Who was the most significant death of 2017?
The year is drawing to a close, and so far 29 people have died who were famous enough to have biographies in Who2. That’s down from 2016, when the number was 43 and included luminaries like Muhammad Ali, Carrie Fisher and Antonin Scalia. Of course, 2017 still has 8 days left to go.
Let’s look at the five most important figures who died in 2017. This is not a ranking by wonderfulness — it’s a ranking of those 2017 decedents who had the most impact on the world during their short stay on Earth.
5. Jerry Lewis.
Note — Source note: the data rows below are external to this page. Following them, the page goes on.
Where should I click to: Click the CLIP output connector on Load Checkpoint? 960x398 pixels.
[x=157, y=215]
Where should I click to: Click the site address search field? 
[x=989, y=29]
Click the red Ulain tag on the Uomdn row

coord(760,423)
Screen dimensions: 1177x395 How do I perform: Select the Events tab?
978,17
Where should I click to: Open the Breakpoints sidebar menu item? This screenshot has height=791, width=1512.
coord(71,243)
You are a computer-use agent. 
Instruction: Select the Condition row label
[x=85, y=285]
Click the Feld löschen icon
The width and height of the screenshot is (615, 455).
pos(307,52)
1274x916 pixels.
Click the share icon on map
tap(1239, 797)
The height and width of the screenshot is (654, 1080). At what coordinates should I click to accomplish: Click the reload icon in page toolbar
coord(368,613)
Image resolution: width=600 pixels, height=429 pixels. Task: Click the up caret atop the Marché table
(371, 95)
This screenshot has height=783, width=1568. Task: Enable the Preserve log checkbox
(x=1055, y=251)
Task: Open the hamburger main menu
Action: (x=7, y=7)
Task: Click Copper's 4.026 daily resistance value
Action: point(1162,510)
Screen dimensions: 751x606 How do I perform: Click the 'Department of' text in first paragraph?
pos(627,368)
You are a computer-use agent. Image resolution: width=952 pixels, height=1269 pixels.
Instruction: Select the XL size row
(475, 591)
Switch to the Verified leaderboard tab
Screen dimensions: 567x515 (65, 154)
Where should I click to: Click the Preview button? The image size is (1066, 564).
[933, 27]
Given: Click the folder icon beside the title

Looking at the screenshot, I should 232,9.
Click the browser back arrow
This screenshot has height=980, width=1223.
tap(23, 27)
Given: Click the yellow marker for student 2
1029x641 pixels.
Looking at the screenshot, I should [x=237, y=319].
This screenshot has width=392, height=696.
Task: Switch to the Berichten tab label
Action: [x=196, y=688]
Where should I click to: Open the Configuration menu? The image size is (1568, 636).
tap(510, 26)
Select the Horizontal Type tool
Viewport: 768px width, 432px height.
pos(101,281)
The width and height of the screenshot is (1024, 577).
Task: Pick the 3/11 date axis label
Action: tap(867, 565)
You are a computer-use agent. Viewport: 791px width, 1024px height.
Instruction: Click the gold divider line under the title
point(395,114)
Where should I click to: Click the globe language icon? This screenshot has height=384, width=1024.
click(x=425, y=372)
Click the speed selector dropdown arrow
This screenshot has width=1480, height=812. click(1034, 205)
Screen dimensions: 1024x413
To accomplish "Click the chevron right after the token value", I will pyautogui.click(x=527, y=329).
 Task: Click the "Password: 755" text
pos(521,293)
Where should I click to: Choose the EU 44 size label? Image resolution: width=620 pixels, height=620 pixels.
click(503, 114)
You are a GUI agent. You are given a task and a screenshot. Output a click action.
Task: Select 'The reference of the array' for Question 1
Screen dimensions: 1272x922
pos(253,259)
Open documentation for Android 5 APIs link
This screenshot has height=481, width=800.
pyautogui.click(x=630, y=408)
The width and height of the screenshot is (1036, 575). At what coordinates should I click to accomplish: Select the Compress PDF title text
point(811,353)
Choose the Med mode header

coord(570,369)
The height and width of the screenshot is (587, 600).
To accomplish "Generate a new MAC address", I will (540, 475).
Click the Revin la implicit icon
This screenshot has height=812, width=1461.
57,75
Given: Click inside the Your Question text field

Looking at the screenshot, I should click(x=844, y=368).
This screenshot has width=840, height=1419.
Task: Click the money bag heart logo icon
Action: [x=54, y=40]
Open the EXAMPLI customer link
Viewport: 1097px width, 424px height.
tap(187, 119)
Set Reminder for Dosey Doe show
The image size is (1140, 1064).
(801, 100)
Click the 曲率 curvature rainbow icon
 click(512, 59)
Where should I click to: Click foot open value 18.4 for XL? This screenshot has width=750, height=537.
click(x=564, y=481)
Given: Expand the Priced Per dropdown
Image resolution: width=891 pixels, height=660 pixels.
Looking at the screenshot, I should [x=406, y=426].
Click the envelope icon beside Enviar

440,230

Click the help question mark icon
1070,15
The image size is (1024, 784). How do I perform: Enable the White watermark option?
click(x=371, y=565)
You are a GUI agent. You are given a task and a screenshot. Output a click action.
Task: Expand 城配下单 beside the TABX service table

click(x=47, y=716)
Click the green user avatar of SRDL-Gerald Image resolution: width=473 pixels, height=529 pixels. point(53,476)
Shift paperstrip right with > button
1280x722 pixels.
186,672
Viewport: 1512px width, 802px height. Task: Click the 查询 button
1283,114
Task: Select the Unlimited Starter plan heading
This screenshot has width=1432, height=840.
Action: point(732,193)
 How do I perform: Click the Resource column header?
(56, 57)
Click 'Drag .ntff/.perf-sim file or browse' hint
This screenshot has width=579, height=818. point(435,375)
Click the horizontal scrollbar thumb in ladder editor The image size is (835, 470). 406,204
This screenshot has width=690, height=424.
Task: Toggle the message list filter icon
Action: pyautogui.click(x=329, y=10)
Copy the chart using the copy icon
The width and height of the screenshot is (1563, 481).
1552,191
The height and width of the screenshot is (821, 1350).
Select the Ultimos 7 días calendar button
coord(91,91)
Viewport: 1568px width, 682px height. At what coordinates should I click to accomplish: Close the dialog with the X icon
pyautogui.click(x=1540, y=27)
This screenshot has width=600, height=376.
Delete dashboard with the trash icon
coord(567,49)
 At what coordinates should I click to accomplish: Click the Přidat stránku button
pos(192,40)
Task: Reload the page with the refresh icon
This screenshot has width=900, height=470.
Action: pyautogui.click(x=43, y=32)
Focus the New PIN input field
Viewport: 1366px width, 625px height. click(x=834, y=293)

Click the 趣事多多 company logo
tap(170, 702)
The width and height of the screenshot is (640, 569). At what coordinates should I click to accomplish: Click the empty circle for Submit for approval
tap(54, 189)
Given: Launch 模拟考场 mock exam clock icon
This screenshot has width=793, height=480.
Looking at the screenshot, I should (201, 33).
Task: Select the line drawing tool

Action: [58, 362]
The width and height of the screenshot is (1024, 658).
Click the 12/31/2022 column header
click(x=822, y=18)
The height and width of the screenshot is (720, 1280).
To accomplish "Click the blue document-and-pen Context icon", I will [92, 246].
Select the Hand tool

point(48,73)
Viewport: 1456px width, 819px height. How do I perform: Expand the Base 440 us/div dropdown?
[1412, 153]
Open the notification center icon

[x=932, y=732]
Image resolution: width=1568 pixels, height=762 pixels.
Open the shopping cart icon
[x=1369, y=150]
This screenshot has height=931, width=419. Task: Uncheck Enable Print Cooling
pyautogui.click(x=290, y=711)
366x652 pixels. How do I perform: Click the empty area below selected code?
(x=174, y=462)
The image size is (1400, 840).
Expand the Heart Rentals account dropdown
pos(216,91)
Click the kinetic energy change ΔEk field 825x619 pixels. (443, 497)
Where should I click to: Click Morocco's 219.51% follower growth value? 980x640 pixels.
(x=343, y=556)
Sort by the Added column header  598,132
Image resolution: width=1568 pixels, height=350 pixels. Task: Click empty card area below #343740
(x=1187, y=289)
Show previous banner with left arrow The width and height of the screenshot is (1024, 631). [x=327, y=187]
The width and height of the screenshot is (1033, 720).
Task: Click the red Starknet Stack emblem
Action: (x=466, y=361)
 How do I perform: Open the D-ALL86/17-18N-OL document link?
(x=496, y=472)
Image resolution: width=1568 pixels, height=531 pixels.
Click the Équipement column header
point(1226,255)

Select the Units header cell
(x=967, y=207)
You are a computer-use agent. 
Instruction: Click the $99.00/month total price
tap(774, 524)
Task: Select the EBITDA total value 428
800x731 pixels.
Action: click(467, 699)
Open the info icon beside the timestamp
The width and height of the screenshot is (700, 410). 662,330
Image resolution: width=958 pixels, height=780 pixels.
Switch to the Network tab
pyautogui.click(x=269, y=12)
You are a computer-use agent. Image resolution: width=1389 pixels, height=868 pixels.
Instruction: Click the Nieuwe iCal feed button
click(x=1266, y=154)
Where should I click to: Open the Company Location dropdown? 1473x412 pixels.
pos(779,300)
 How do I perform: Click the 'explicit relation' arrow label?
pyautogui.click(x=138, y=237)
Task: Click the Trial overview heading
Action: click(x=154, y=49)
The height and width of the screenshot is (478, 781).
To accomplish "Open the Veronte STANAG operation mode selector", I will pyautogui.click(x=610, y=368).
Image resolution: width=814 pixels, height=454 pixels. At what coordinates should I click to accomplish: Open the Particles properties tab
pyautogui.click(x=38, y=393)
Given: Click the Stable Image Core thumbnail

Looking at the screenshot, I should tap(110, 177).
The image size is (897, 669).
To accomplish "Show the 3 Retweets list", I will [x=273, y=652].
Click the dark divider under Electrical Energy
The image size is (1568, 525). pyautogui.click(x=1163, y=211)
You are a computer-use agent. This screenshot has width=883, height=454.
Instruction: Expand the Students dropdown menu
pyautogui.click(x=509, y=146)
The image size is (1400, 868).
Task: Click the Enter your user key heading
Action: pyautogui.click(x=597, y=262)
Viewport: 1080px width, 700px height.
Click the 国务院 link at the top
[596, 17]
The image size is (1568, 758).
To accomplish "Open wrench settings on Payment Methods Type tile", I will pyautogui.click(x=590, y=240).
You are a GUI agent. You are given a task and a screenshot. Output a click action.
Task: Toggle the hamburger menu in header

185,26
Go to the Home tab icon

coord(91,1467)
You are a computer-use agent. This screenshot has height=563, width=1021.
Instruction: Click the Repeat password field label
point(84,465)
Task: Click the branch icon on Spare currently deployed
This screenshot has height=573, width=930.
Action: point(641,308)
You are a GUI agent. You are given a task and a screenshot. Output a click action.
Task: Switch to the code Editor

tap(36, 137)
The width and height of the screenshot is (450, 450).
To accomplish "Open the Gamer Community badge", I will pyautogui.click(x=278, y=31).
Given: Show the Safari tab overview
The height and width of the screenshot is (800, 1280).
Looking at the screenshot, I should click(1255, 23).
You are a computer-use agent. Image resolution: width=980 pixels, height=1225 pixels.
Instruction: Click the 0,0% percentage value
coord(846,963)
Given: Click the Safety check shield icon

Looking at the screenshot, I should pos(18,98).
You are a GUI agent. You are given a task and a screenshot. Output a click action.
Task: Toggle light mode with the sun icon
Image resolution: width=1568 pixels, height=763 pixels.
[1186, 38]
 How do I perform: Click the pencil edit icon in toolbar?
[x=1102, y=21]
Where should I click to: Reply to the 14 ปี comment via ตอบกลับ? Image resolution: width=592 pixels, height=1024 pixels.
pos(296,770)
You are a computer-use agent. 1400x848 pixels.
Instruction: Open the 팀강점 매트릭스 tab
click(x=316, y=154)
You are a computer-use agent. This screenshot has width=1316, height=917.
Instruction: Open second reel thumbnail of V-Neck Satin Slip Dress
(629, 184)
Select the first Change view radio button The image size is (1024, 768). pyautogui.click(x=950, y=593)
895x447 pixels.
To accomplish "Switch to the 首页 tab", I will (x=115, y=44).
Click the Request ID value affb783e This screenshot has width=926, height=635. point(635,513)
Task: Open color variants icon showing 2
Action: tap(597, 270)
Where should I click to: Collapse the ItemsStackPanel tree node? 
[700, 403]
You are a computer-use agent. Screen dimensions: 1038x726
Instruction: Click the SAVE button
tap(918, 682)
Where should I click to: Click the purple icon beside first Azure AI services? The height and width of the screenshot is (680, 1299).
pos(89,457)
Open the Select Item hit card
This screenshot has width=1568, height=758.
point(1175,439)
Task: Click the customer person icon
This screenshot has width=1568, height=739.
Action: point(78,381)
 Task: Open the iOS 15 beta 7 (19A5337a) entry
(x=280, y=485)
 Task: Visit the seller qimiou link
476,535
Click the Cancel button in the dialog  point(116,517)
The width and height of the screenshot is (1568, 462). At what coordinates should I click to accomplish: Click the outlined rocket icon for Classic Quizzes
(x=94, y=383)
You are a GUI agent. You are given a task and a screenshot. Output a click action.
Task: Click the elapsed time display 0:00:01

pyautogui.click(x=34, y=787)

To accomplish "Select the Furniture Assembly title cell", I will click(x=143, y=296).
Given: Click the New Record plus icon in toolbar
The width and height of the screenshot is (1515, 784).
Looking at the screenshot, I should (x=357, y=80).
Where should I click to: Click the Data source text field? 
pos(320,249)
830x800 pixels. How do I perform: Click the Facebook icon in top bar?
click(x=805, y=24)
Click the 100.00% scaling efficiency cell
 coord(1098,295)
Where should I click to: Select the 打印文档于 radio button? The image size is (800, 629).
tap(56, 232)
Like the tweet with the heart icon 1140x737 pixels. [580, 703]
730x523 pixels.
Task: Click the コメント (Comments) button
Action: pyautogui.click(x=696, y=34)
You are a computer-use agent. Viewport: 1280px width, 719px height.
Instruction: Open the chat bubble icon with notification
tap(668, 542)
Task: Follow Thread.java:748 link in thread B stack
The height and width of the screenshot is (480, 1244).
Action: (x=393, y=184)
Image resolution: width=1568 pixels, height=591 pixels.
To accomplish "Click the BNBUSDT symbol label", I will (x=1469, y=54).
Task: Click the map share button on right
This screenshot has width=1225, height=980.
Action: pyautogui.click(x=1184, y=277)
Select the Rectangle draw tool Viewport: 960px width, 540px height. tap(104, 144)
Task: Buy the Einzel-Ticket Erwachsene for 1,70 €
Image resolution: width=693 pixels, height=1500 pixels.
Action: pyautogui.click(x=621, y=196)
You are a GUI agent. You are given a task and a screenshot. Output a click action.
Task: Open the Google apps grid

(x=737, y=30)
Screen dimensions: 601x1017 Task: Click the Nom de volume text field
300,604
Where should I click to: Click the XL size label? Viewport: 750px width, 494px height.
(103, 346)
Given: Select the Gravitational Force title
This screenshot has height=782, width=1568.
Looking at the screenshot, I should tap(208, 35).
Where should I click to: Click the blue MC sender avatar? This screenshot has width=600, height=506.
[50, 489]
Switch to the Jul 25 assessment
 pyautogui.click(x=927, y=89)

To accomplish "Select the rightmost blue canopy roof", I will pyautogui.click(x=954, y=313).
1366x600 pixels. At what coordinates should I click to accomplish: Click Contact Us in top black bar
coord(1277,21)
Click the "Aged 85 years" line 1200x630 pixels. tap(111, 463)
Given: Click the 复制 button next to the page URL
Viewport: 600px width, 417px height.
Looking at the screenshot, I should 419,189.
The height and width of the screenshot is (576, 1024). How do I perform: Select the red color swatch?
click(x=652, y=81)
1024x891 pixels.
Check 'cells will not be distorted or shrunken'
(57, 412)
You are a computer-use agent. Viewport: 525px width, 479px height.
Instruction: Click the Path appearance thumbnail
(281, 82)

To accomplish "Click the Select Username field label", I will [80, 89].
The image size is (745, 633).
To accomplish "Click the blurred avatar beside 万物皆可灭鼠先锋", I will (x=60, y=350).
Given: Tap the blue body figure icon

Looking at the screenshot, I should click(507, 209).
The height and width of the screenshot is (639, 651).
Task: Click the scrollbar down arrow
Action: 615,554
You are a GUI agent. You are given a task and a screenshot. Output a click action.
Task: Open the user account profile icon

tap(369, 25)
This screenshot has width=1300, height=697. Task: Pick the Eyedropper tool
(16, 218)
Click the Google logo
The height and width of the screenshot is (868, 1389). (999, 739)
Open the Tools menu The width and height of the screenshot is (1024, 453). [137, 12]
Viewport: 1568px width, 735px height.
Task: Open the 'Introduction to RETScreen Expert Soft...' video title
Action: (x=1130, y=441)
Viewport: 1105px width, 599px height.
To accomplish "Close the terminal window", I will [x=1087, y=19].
The rubber-faced and persnickety comedian had three distinct phases: as part of Martin & Lewis, his superstar comedy pairing with Dean Martin; as a stand-alone movie director and star in movies like The Nutty Professor; and as host of the annual Muscular Dystrophy Association telethon for 45 years, during which time he raised over $2 billion for MDA. He was a huge star in the 1950s and 1960s, and while he was both loved and loathed, he made his mark.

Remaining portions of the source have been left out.